Cassandra Backup & Restore

Launchpad blueprint:

https://blueprints.launchpad.net/trove/+spec/cassandra-backup-restore

Problem Description

The Cassandra datastore currently does not support any backup/restore strategy.

Proposed Change

The patch set will implement full backup/restore of a single instance using the Nodetool [1] utility for Cassandra 2.1 [3].

Configuration

The following Cassandra configuration options will be updated:
  • backup/restore namespaces
  • backup_strategy

Database

None

Public API

None

Public API Security

None

Python API

None

CLI (python-troveclient)

The following Trove CLI commands (upon completion) will be fully functional with Cassandra:

  • backup-create
  • backup-delete
  • backup-list
  • create –backup

Internal API

None

Guest Agent

We are implementing full backup using node snapshots following the procedure outlined in the Nodetool manual [2]. Nodetool can take a snapshot of one or more keyspace(s). A snapshot can be restored by moving all *.db files from a snapshot directory to the respective keyspace overwriting any existing files.

When a snapshot is taken Cassandra starts saving all changes into new data files keeping the old ones at the same state as when the snapshot was taken. The data storage must have enough capacity to accommodate the backlog of all changes throughout the duration of the backup operation until the snapshots get cleaned up.

Backups are streamed to and from a remote storage as (TAR) archives. We now outline the general procedure for creating and restoring such an archive.

Unique backup IDs will be used for snapshot names, to avoid collisions between concurrent backups.

The Backup Procedure:

  1. Make sure the database is up an running.

  2. Clear any existing snapshots (nodetool clearsnapshot) with the same name as the created one.

  3. Take a snapshot of all keyspaces (nodetool snapshot).

  4. Collect all *.db files from the snapshot directories.

  5. Package the snapshot files into a single TAR archive (compressing and/or encrypting as required) while streaming the output to Swift storage under the database_backups container.

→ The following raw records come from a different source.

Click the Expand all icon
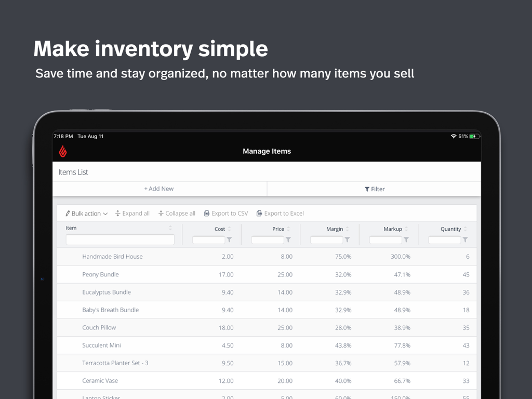Viewport: 532px width, 399px height. pos(117,213)
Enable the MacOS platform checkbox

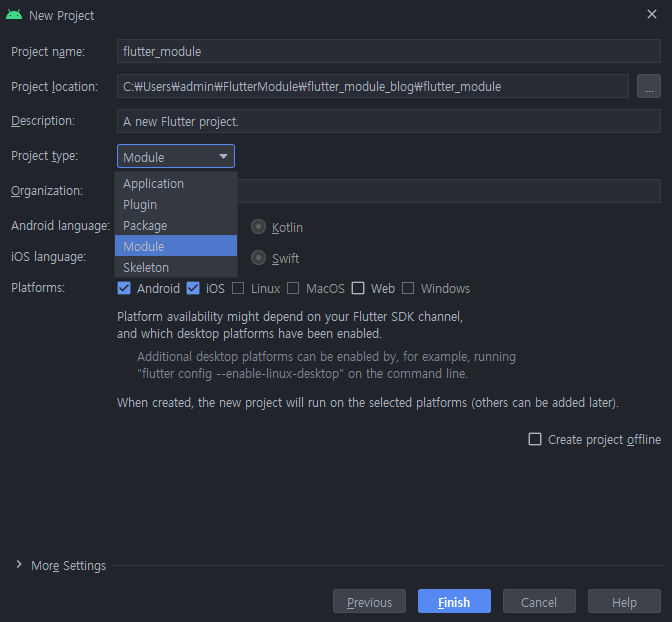293,288
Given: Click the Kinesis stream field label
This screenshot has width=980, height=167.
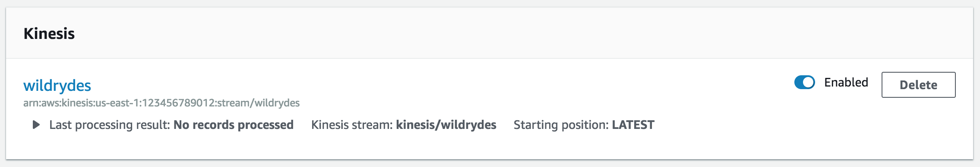Looking at the screenshot, I should [x=352, y=125].
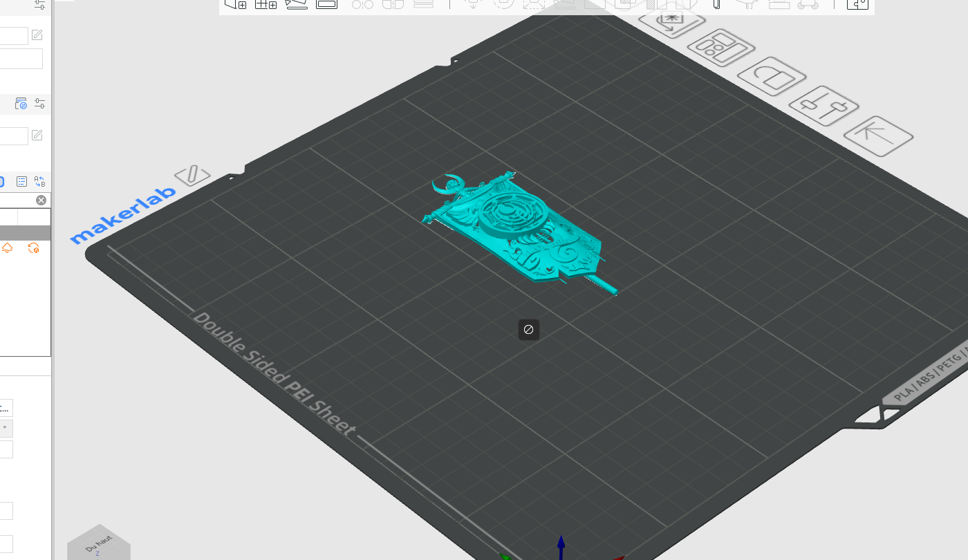Click the orange rotate object icon in the panel

tap(33, 248)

    Transform the paths such that the backup can be restored simply by extracting the archive right to an existing data directory. This is to ensure we can always restore an old backup even if the standard guest agent data directory changes.

  6. Clear the created snapshots as in (1).

The Restore Procedure:

  1. Stop the database if running and clear any files generated in the system keyspace.
  2. Create a new data directory.
  3. Read backup from storage unpacking it to the data directory.
  4. Update ownership of the restored files to the Cassandra user.

Additional Considerations:

Instances are created as single-node clusters. A restored instance should therefore belong to its own cluster as well. The original cluster name property has to be reset to match the new unique ID of the restored instance. This is to ensure that the restored instance is a part of a new single-node cluster rather than forming a one with the original node or other instances restored from the same backup. Cluster name is stored in the database and is required to match the configuration value. Cassandra fails to start otherwise.

A general ‘cluster_name’ reset procedure is:

  1. Update the name in the system keyspace table.
  2. Update the name in the configuration file.
  3. Restart the service.

The ‘superuser’ (“root”) password stored in the system keyspace needs to be reset before we can start up with restored data.

A general password reset procedure is:

  1. Disable user authentication and remote access.
  2. Restart the service.
  3. Update the password in the ‘system_auth.credentials’ table.
  4. Re-enable authentication and make the host reachable.
  5. Restart the service.

Alternatives

None

Implementation

Assignee(s)

Petr Malik <pmalik@tesora.com>

Milestones

Liberty-1

Work Items

  1. Implement functionality needed for resetting cluster name and superuser password.
  2. Implement backup/restore API calls.

Upgrade Implications

None

Dependencies

The patch set will be building on functionality implemented in blueprints: cassandra-database-user-functions [4] and cassandra-configuration-groups [5]

Testing

Unittests will be added to validate implemented functions and non-trivial codepaths. We do not implement functional tests as a part of this patch set.

Documentation Impact

The datastore documentation should be updated to reflect the enabled features. Also note the new configuration options - backup/restore namespaces and backup_strategy for Cassandra datastore.